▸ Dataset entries

▽

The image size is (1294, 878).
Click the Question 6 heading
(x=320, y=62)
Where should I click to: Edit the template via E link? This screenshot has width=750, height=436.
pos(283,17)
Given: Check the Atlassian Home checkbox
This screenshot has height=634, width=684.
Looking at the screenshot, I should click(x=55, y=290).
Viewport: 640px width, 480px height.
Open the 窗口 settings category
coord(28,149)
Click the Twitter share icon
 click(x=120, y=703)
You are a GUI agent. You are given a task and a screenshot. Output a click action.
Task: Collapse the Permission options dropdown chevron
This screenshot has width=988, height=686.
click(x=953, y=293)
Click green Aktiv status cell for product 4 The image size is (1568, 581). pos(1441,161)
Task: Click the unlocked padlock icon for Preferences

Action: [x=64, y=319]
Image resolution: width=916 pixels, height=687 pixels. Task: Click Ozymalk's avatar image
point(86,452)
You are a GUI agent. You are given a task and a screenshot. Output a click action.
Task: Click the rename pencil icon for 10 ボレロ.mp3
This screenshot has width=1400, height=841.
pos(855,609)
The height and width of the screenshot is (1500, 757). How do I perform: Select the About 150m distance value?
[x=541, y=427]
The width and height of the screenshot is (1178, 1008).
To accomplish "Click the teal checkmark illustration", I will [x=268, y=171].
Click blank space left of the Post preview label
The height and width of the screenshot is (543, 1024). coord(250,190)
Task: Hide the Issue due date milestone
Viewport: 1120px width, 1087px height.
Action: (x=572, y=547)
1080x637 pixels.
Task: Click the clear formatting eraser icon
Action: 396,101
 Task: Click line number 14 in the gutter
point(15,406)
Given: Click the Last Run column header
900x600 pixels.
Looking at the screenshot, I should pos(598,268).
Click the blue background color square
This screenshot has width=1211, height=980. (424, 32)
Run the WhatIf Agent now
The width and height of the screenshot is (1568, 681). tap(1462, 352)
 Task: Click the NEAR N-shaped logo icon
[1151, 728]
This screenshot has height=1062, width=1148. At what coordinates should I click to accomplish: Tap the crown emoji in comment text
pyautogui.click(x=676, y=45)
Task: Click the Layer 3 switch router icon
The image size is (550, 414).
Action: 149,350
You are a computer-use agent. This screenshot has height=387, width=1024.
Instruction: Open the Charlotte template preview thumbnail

△

Please output exactly the lines from the one containing "Task: Hide the Issue due date milestone" through the end of the records, both included.

▸ Solved exercise
Task: Hide the Issue due date milestone
Viewport: 1120px width, 1087px height.
Action: (x=572, y=547)
1080x637 pixels.
Task: Click the clear formatting eraser icon
Action: 396,101
 Task: Click line number 14 in the gutter
point(15,406)
Given: Click the Last Run column header
900x600 pixels.
Looking at the screenshot, I should pos(598,268).
Click the blue background color square
This screenshot has width=1211, height=980. (424, 32)
Run the WhatIf Agent now
The width and height of the screenshot is (1568, 681). tap(1462, 352)
 Task: Click the NEAR N-shaped logo icon
[1151, 728]
This screenshot has height=1062, width=1148. At what coordinates should I click to accomplish: Tap the crown emoji in comment text
pyautogui.click(x=676, y=45)
Task: Click the Layer 3 switch router icon
The image size is (550, 414).
Action: 149,350
You are a computer-use agent. This screenshot has height=387, width=1024.
Instruction: Open the Charlotte template preview thumbnail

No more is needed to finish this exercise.